Simon Flexner's lack of clinical competence and experience, combined
with his belief that `medicine derived from such basic sciences as pathology,
physiology, chemistry, and bacteriology', meant that his initial
staff appointments to the Rockefeller Institute `were not of physicians
interested in pursuing problems in clinical medicine, but rather of
investigators skilled in the basic sciences who sought to cast light on
medical problems through experimental research'. The success of the
institute's experiments with monkeys in developing the antiserum for
cerebrospinal meningitis, reducing the mortality rate from three in four to
one in four, convinced Flexner of the validity of his methods and determined
his approach to polio research, encouraging a degree of confidence
which was scarcely justified by subsequent events.
Initially, however, he succeeded in taking Landsteiner's work a crucial
stage further by transferring poliovirus not just from humans to monkeys,
but from monkey to monkey. (Others, including Landsteiner himself, also
achieved this, but Flexner did it first.) When Flexner published his report,
he omitted the word experimental from the title a very significant
omission, according to Dr John Paul:
Indeed this was a major mistake that was to dog Flexner's footsteps
throughout his entire professional life his failure to distinguish between
certain aspects of experimental poliomyelitis in the monkey and the disease
in man ... It was an error with unfortunate implications that were
to influence thought at the Rockefeller Institute for a generation.

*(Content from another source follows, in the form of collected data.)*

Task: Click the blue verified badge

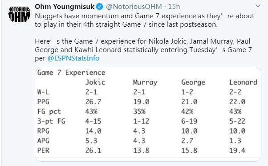Action: [99, 7]
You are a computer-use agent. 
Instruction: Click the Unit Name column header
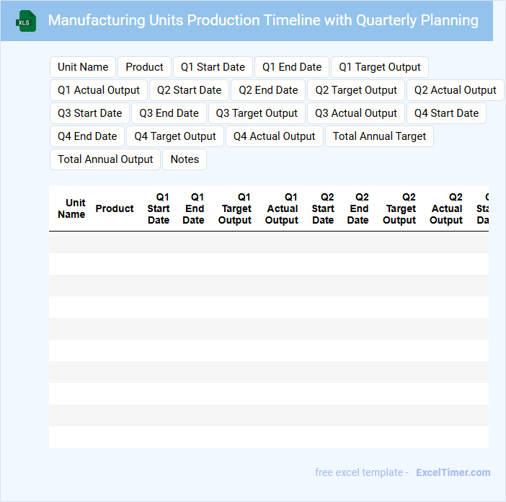[x=71, y=208]
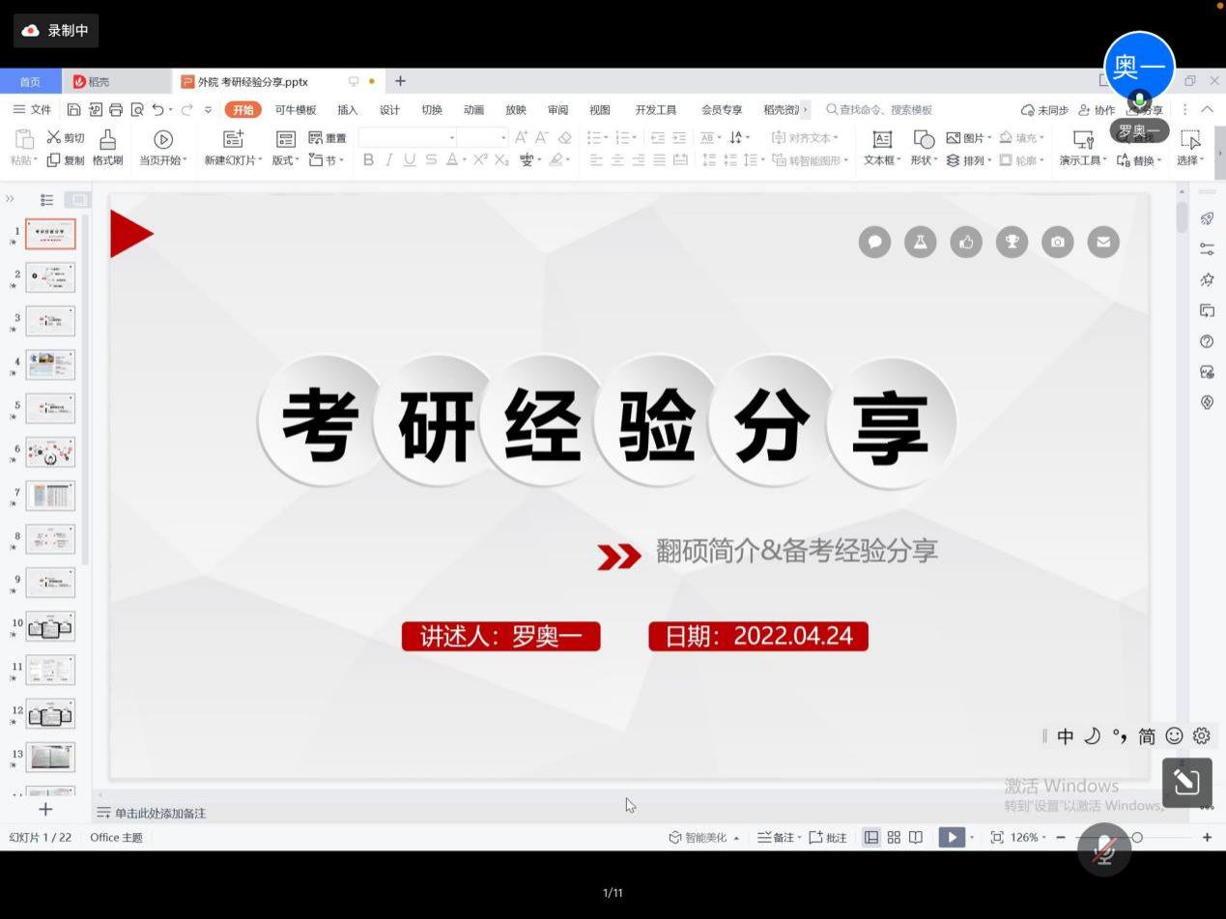Image resolution: width=1226 pixels, height=919 pixels.
Task: Click the Format Painter (格式刷) icon
Action: [107, 139]
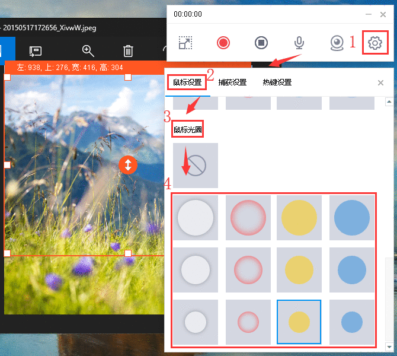This screenshot has width=397, height=356.
Task: Start recording with the red record button
Action: click(x=223, y=43)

Paul compares Flexner's role as `laboratory doctor' unfavourably with the
clinical investigations of a contemporary Swedish team headed by Carl
Kling. Sweden had suffered another epidemic in 1911 (at nearly 4,000
cases the largest to date anywhere in the world), and Kling and his
colleagues succeeded in isolating poliovirus from living patients not just
from those who had been paralysed, but from abortive cases as well, thus
confirming Wickman's theories about the way the disease spread. From
autopsies they also made important discoveries of the sites in the body
favoured by the virus other than the central nervous system, where the
damage was done; as they expected, they found it in the throat, but they
were surprised to find it in the intestinal wall as well. This caused them to
ponder such key questions as how the virus entered the body and how,
once there, it penetrated the central nervous system. They did not come
up with all the answers but, by combining clinical and laboratory techniques,
at least they were asking the right questions.
A news item in the New York Times of 9 March 1911 suggests that Simon
Flexner was so confident of the rectitude of his approach that he was not
looking to the Swedes or anyone else for help in solving the mysteries of
polio:
The Rockefeller Institute in this city believes that its search for a
cure for infantile paralysis is about to be rewarded. Within six
months, according to Dr Simon Flexner, definite announcement of a
specific remedy may be expected.
`We have already discovered how to prevent the disease,' says Dr Flexner
in a statement published here today, `and the achievement of a cure, I may
conservatively say, is not now far distant ...'
No cure for polio has ever been achieved and more than forty years would
elapse before a safe and reliable method of prevention was developed.